Read in the first worksheet from the workbook myexcel.xlsx. First row contains variable names.

library(xlsx)

mydata <-read.xlsx("c:/myexcel.xlsx", 1)

Read in the worksheet named mysheet:

mydata <-read.xlsx("c:/myexcel.xlsx", sheetName = "mysheet")

(To practice, try this exercise on importing an Excel worksheet into R.)

2.4 From SPSS

# save SPSS dataset in trasport format

get file='c:\mydata.sav'

export outfile='c:\mydata.por'

In R:

library(Hmisc)

mydata <- spss.get("c:/mydata.por", use.value.labels=TRUE)

  • last option converts value labels to R factors!

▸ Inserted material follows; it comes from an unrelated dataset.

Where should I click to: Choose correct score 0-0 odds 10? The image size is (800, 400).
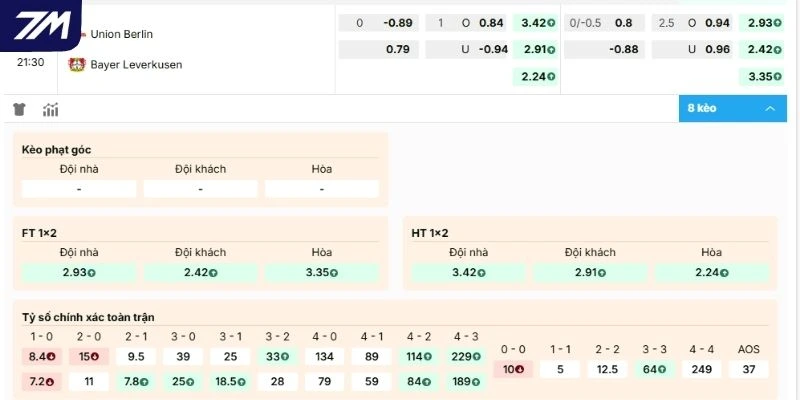click(512, 369)
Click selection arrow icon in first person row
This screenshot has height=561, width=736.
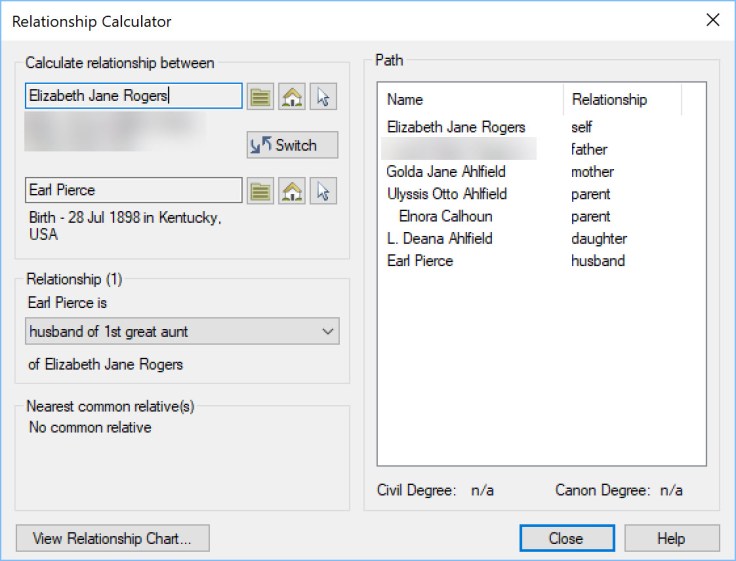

(To practice importing SPSS data with the foreign package, try this exercise.)

2.5 From SAS

Save SAS dataset in trasport format:

libname out xport 'c:/mydata.xpt'; data out.mydata; set sasuser.mydata; run;

In R:

library(Hmisc) mydata <-sasxport.get("c:/mydata.xpt")

2.6 From Stata

Input Stata file:

library(foreign)

mydata <- read.dta("c:/mydata.dta")

(To practice importing Stata data with the foreign package, try this exercise.)

2.7 From systat

Input Systat file:

library(foreign)

mydata <-read.systat("c:/mydata.dta")